* _WHAT YOU NEED TO DO_:
Copy each line of the records that contains the word "computer".

* _EXTRACTED RECORDS_:
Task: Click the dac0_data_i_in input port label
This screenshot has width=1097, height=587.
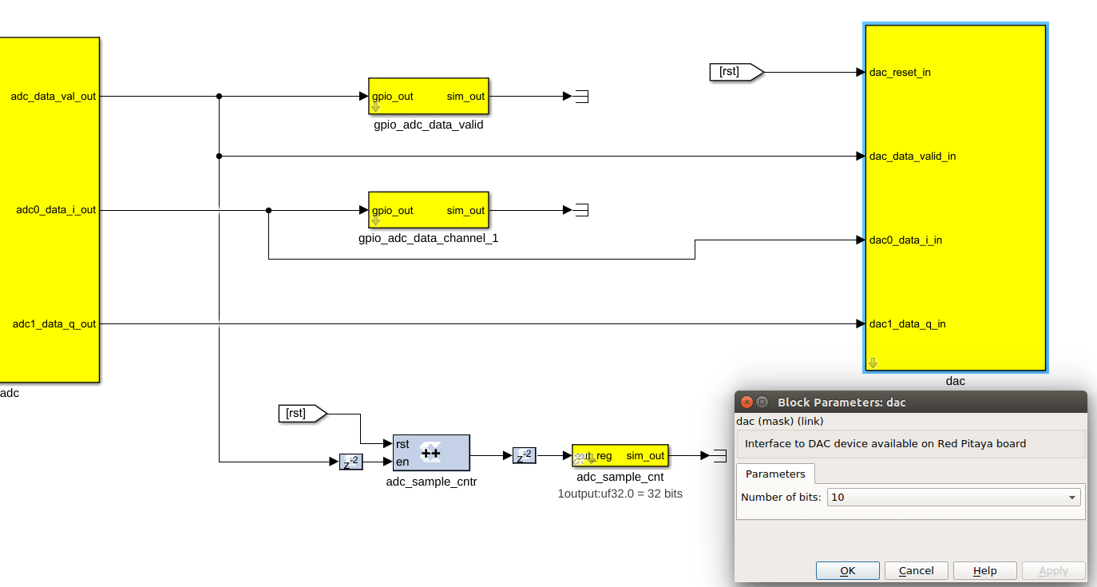Action: point(906,240)
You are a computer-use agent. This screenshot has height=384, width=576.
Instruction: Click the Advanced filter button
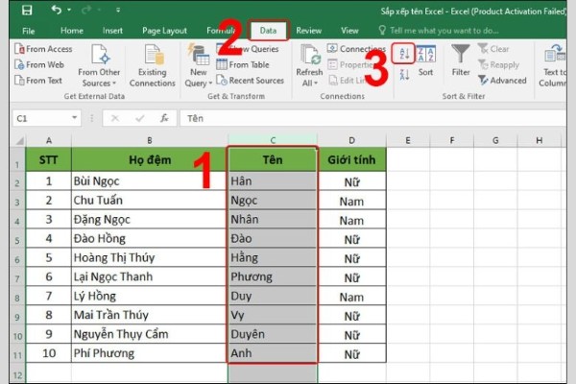point(501,81)
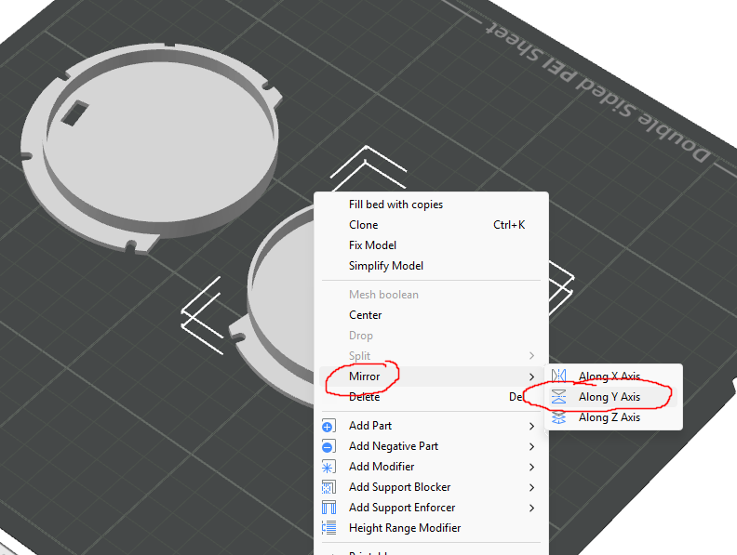The width and height of the screenshot is (737, 555).
Task: Click the Along Z Axis mirror icon
Action: pyautogui.click(x=559, y=417)
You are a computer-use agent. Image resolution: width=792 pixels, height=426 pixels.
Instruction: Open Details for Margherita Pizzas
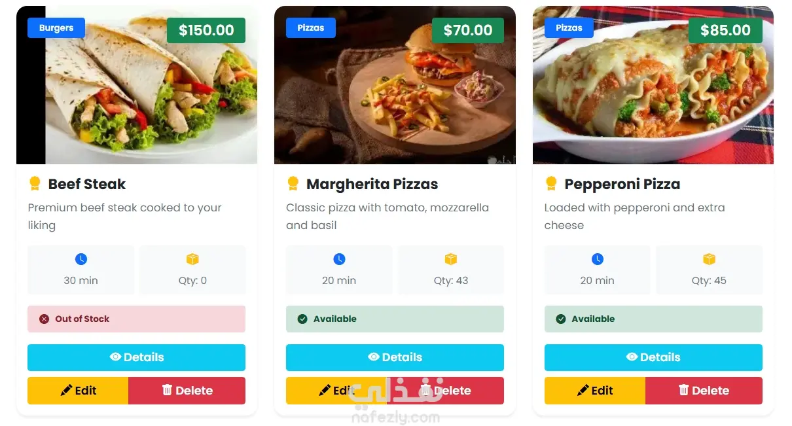[x=395, y=357]
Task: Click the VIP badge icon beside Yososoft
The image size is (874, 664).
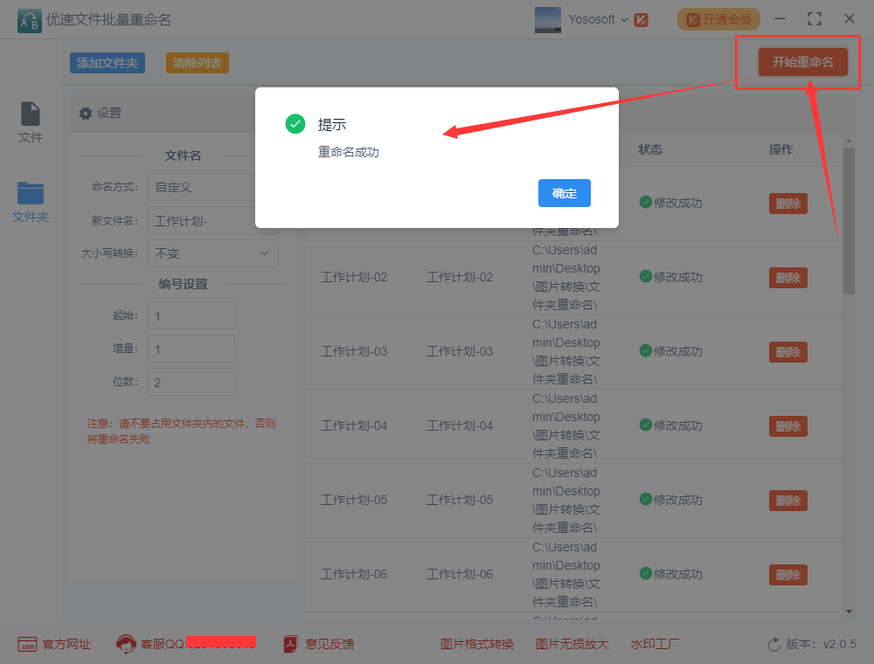Action: [x=641, y=20]
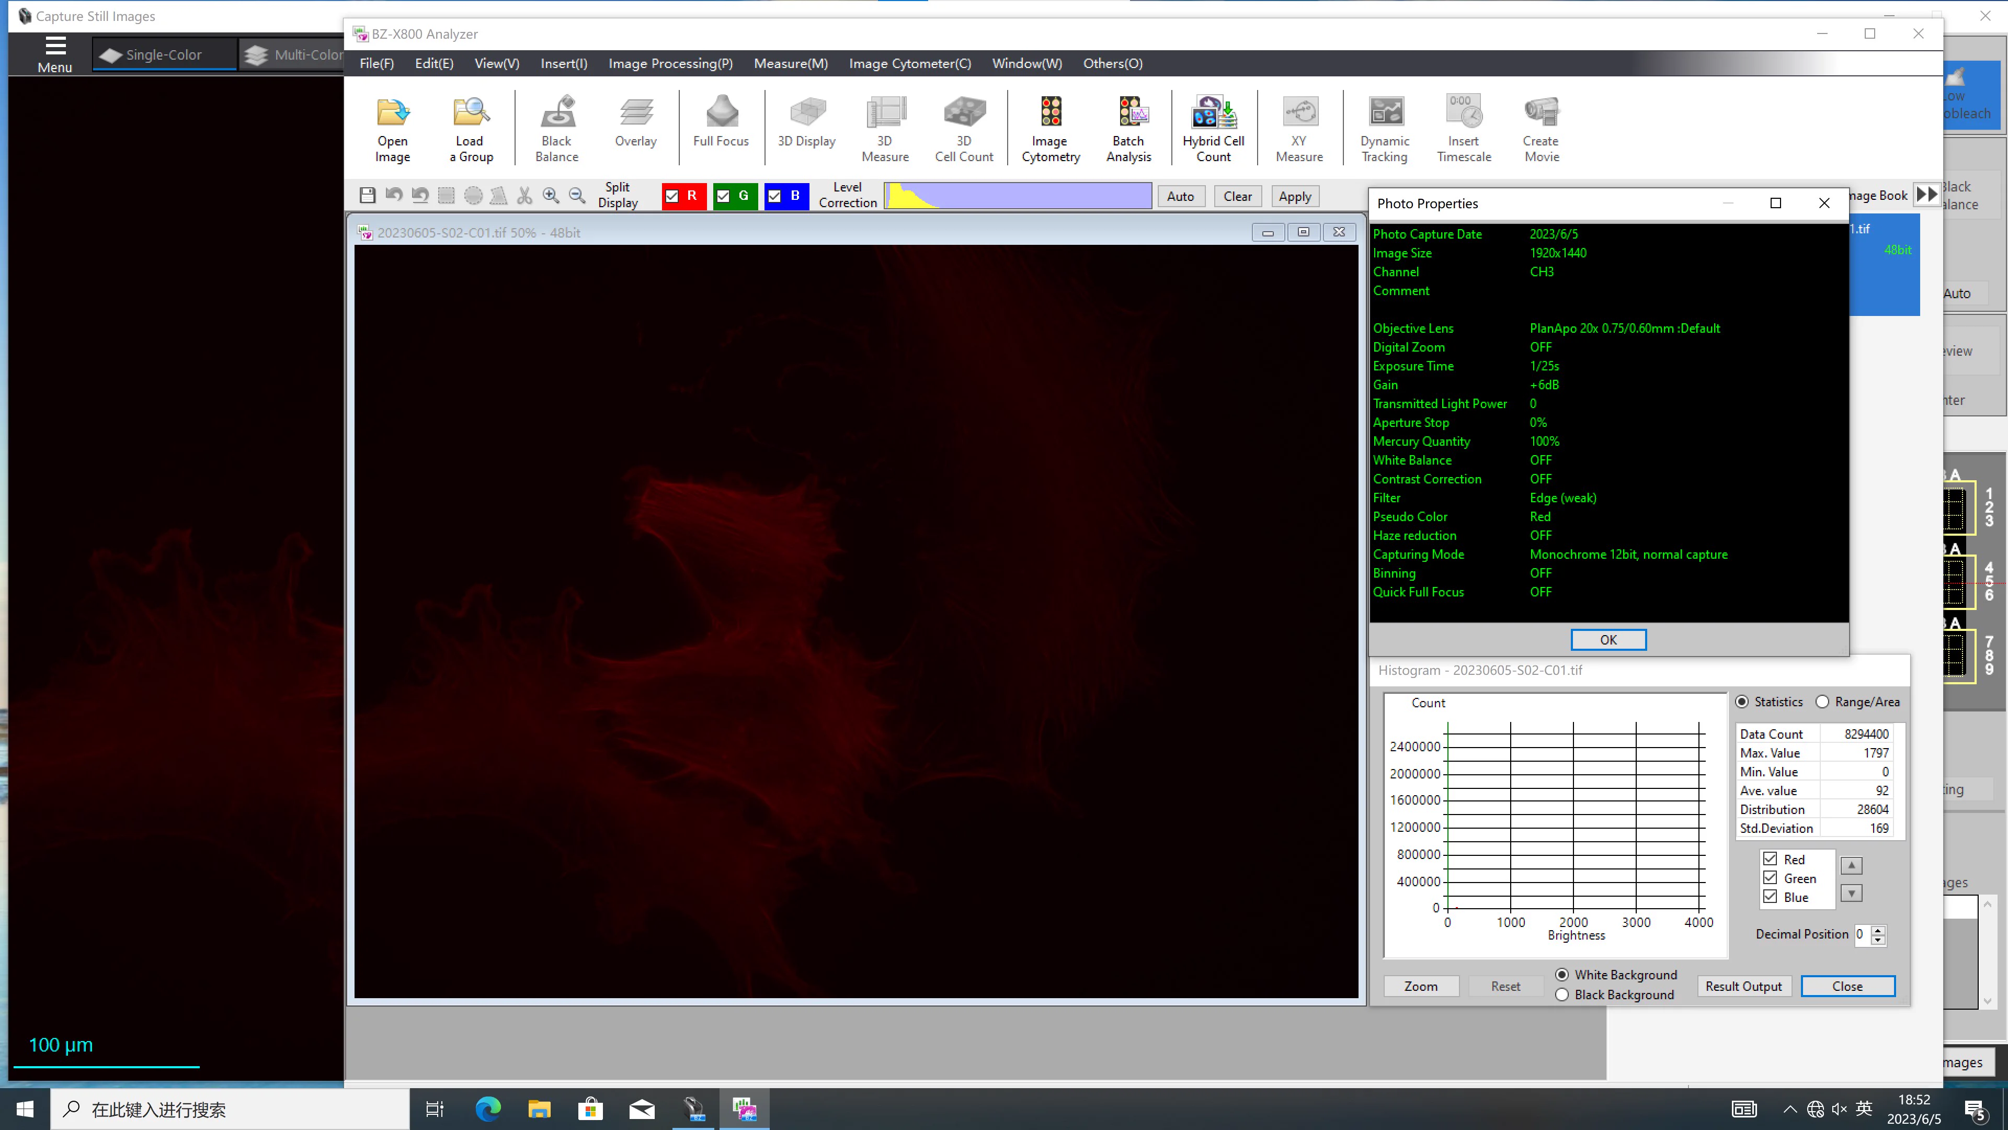Image resolution: width=2008 pixels, height=1130 pixels.
Task: Toggle the R channel checkbox
Action: tap(673, 197)
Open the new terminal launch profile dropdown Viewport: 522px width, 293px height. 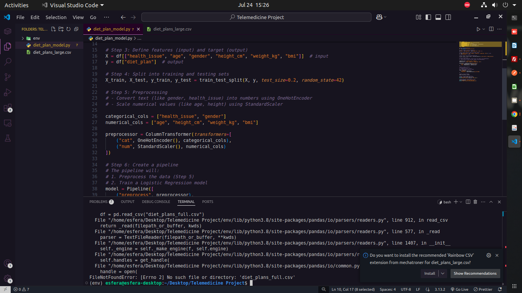tap(461, 202)
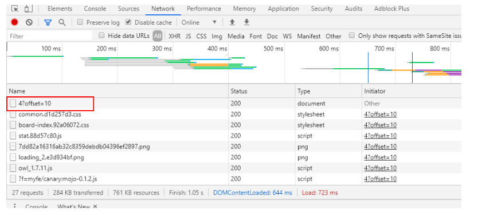The image size is (482, 215).
Task: Filter requests by Img type
Action: [x=217, y=36]
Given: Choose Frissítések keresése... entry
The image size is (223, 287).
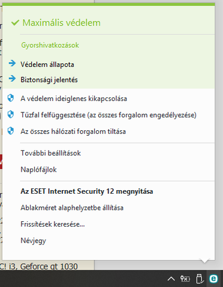Looking at the screenshot, I should [53, 224].
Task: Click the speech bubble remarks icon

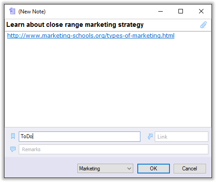Action: (13, 149)
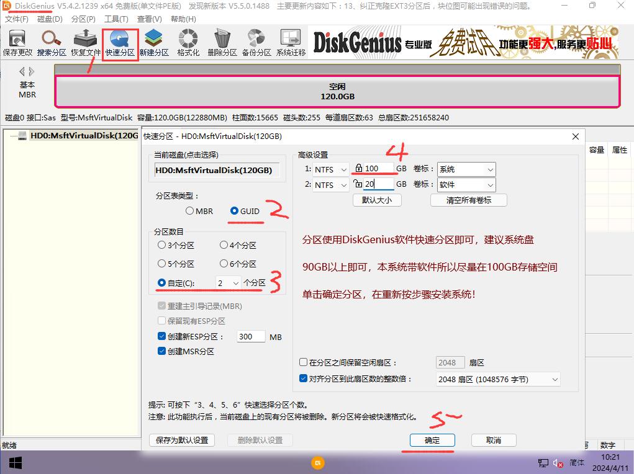
Task: Toggle the 创建MSR分区 checkbox
Action: point(163,352)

* _ANSWER SPACE_:
You are a computer-use agent. This screenshot has height=384, width=576.
You are a computer-use agent. Image resolution: width=792 pixels, height=426 pixels.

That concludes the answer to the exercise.